You passionate, stormy-hearted child was the description of her in 1894 by the man who knew her best, the only man she ever loved. She tells her life-story with such detachment and so much humour, so much comprehension of the souls of others as well as of her own, that it is only by building up a number of scattered hints from many sources into a connected picture that we can realise how greatly she must have suffered at times. The world in general, that knew her only as a passionate fighter for her own and other causes, had no conception of the depth of tenderness and the capacity for pain in her; it saw her, particularly in the final thirty years or so of her life, only as a woman with an obsessing grievance-the frustration of woman in a man-made world. She never flinched from combat, never minced her words. Her immense physical vitality and the exuberance of her temperament must in her younger years have made her company sometimes trying even for the people who loved her most. * She had been inured from childhood to strenuous outdoor sports. She was used to breaking in fractious horses and subduing big dogs. (For the smaller specimens of the dog tribe she never had much liking.) She became a hardy rider to hounds, a mountaineer with nerves of steel, and quite late in life an ardent golfer. Every company she came into in her young days she went through like a hurricane.

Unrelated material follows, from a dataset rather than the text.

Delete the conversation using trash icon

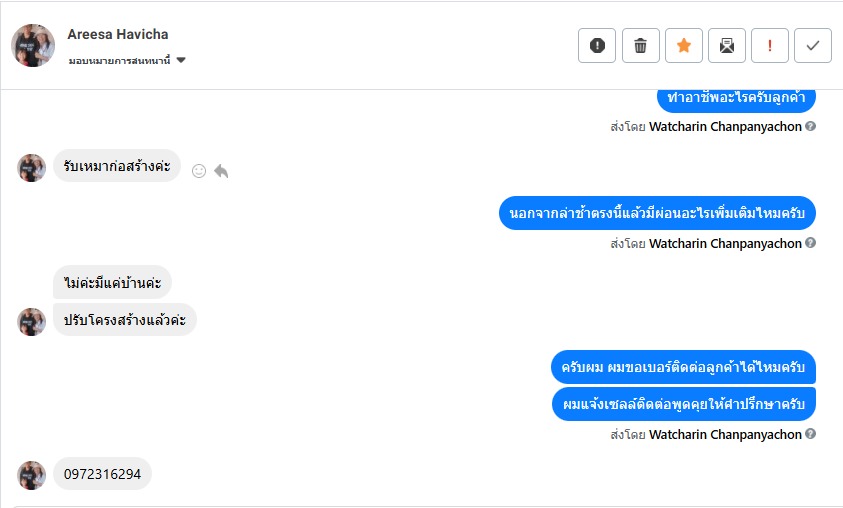(x=641, y=45)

Even one of her most devoted friends, Julia Brewster-the sister of Lisl von Herzogenberg-confessed ruefully to her one day in 1884, One must be very well to enjoy you. On one occasion, after what Ethel calls some extra-fierce argument after dinner with one of the most dearly loved of her later friends, Lady Ponsonby, she left in a fury the house in which she had been invited to stay the night and bicycled through darkness and rain and storm to her own home, seven miles away. When I got back, Lady Ponsonby s daughter wrote next day to a common friend, Ethel had been gone half an hour, and the house was still rocking!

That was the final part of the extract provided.